▸ Problem description
From the data below, repeat exactly the lines from the line with "Toggle the Actions" to the line with "Task: Click thumbs-up on the FR Black review", both included.

Stored items
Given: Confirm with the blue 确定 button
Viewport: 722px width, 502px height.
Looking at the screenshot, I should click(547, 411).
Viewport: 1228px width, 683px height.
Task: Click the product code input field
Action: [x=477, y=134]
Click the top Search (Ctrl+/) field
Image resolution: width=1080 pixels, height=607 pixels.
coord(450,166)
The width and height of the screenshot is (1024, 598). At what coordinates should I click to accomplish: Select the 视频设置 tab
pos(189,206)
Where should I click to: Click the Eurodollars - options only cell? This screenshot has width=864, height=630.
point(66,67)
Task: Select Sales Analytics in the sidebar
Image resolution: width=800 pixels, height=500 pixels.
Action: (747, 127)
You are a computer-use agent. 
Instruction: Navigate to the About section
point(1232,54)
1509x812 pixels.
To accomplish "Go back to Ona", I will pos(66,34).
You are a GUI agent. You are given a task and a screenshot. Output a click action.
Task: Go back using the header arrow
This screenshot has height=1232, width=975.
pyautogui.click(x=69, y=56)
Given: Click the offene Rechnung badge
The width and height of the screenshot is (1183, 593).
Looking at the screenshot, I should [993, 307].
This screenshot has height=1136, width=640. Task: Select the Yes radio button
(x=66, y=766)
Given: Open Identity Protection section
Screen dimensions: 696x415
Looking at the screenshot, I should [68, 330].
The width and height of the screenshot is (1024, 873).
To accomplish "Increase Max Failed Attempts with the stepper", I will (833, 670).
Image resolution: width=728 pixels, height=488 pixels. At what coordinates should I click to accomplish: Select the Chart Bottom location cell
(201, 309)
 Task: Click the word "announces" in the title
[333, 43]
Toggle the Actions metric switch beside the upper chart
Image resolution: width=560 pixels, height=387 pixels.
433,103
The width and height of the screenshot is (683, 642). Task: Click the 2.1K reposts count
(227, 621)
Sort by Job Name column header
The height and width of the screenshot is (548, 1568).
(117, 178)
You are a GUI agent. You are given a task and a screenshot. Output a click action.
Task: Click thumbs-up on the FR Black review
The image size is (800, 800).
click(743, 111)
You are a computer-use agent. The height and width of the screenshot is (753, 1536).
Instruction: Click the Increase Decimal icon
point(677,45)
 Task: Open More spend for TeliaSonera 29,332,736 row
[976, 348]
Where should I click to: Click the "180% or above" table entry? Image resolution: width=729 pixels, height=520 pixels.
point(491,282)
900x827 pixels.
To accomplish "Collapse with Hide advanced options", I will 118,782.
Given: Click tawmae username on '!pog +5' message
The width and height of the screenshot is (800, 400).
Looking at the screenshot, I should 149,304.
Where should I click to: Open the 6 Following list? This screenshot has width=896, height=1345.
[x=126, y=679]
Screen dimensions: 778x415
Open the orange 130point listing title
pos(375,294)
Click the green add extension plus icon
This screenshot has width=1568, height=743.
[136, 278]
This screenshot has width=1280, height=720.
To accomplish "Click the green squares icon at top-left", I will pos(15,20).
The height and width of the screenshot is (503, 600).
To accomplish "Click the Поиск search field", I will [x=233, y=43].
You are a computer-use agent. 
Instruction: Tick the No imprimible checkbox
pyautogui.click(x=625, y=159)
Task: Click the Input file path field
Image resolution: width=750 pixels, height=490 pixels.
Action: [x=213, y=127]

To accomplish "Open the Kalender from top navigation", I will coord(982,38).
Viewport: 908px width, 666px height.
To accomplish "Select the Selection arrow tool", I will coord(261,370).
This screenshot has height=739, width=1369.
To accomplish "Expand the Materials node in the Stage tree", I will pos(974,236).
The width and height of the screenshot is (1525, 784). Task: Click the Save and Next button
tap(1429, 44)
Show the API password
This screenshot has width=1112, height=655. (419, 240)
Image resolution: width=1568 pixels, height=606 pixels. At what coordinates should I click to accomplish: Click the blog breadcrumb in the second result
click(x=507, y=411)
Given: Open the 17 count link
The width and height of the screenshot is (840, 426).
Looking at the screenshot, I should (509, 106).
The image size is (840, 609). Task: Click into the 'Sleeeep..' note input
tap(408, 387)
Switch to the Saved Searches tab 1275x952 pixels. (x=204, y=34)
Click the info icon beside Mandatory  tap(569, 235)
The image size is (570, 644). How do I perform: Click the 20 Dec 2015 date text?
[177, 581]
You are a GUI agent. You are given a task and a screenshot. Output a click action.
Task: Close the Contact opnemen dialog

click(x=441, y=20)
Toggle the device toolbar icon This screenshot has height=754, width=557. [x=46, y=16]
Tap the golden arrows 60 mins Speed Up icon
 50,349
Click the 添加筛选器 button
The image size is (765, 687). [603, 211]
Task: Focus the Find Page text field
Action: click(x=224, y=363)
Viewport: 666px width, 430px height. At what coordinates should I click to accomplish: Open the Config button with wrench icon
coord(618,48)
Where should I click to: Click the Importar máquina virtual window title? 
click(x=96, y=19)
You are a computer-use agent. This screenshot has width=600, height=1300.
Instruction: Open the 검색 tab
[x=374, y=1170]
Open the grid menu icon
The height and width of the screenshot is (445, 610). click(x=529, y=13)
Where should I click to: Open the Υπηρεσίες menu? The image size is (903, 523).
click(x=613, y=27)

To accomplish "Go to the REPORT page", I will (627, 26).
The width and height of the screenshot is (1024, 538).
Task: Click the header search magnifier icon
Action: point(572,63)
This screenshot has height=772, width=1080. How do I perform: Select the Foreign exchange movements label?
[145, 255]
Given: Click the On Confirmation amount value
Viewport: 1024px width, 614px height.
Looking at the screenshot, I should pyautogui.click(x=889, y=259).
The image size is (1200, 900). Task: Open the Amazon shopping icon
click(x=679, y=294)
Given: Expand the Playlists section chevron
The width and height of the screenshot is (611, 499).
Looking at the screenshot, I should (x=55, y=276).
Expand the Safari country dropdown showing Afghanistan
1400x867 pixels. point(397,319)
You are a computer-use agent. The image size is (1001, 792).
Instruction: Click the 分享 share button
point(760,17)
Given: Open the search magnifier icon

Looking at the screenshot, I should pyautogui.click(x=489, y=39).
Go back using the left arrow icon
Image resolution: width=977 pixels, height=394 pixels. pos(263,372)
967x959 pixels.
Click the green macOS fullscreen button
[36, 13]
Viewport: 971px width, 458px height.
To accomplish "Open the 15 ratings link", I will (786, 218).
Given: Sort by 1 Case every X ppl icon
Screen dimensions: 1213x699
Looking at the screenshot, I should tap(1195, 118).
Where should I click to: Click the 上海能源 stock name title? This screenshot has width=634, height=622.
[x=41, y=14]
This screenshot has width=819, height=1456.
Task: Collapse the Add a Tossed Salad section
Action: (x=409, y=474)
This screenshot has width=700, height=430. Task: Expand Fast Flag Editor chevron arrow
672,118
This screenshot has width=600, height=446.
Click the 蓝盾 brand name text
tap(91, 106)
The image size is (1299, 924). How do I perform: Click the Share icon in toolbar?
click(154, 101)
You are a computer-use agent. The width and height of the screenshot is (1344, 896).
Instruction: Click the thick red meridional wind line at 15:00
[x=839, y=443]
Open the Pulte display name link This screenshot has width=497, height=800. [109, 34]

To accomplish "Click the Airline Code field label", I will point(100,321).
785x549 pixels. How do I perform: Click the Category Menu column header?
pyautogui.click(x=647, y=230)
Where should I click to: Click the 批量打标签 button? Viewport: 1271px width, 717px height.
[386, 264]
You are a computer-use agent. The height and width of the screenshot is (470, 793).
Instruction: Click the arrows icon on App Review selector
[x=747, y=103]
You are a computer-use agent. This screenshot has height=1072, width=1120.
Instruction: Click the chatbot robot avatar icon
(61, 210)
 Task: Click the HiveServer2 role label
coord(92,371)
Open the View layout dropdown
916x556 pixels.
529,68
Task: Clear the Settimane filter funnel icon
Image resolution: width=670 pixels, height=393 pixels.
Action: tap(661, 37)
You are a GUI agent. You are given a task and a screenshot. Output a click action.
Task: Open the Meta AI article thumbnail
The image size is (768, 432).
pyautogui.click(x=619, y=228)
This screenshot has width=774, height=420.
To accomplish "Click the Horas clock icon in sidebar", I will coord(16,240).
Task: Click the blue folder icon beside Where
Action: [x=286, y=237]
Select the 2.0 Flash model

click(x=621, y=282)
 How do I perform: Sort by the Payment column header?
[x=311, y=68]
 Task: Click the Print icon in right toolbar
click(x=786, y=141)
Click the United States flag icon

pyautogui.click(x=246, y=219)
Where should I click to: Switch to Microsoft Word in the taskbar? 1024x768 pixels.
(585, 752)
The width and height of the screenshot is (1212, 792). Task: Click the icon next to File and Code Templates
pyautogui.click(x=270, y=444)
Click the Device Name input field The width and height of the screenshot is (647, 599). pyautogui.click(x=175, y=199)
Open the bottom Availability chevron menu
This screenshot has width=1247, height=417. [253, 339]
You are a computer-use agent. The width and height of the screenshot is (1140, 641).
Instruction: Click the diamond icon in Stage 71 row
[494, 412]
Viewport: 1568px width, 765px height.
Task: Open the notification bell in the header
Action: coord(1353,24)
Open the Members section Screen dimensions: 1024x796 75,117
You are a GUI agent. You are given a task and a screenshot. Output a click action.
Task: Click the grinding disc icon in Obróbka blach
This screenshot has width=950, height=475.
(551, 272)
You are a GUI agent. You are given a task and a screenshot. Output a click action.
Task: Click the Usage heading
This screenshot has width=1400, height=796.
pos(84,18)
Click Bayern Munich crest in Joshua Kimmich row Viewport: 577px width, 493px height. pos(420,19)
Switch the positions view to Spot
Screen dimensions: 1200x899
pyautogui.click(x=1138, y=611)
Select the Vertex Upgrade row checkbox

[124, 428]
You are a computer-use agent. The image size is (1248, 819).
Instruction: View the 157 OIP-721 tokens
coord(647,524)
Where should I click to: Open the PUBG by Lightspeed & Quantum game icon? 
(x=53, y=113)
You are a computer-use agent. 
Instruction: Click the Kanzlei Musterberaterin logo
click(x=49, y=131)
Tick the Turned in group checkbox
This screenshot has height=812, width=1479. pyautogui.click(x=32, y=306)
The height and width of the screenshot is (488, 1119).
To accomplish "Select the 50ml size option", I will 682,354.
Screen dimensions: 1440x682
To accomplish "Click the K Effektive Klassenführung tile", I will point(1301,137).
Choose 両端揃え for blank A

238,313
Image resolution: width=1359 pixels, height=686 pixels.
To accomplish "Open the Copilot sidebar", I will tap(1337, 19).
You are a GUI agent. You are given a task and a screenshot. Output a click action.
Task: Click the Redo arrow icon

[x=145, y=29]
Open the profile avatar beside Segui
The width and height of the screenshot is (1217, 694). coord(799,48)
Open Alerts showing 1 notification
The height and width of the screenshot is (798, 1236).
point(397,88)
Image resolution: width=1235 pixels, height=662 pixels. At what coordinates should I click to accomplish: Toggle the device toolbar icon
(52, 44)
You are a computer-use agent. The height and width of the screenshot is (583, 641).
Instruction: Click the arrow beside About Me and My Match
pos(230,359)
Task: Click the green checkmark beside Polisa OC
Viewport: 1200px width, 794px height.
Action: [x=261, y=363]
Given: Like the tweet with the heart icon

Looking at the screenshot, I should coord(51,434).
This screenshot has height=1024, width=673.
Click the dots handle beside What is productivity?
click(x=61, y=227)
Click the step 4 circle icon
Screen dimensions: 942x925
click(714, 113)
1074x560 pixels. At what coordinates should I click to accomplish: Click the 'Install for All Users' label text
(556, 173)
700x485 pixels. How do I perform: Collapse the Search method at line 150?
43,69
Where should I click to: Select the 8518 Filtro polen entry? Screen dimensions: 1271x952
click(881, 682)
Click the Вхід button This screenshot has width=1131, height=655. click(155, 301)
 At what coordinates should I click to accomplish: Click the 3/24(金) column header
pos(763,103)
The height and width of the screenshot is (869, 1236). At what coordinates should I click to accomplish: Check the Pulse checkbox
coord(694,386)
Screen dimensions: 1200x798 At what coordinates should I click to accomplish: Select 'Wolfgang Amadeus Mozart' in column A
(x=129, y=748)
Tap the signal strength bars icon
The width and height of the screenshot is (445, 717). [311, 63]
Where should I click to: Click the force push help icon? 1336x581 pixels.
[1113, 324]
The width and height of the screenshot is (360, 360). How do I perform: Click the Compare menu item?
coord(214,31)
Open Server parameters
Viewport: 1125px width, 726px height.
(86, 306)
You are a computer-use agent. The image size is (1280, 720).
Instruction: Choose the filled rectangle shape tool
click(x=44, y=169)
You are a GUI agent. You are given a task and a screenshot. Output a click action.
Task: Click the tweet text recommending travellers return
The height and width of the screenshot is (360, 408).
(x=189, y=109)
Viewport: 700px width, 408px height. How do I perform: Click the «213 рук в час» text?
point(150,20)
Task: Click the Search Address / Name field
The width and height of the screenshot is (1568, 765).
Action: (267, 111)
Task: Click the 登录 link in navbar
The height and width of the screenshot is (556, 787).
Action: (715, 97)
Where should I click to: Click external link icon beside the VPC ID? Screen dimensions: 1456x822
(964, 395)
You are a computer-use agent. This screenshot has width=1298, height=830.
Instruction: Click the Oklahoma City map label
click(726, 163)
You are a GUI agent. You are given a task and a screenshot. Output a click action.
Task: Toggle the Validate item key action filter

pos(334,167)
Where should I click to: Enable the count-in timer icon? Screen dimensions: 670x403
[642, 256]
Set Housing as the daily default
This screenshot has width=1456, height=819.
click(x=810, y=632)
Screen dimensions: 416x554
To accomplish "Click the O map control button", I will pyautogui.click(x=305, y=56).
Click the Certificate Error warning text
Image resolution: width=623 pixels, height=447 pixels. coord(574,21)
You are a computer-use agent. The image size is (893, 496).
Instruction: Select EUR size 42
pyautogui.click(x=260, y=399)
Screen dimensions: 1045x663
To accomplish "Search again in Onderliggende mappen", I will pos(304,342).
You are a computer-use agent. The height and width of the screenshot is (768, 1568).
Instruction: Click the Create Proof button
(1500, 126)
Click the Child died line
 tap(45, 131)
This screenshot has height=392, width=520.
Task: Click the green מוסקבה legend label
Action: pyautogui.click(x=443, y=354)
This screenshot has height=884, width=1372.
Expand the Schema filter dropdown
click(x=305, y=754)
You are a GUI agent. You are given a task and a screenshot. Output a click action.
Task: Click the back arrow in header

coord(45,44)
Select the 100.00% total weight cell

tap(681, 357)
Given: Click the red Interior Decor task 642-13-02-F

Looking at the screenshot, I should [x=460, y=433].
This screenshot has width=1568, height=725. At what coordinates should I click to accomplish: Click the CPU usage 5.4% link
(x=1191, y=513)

▸ Finished exercise
Toggle the Actions metric switch beside the upper chart
Image resolution: width=560 pixels, height=387 pixels.
433,103
The width and height of the screenshot is (683, 642). Task: Click the 2.1K reposts count
(227, 621)
Sort by Job Name column header
The height and width of the screenshot is (548, 1568).
(117, 178)
You are a GUI agent. You are given a task and a screenshot. Output a click action.
Task: Click thumbs-up on the FR Black review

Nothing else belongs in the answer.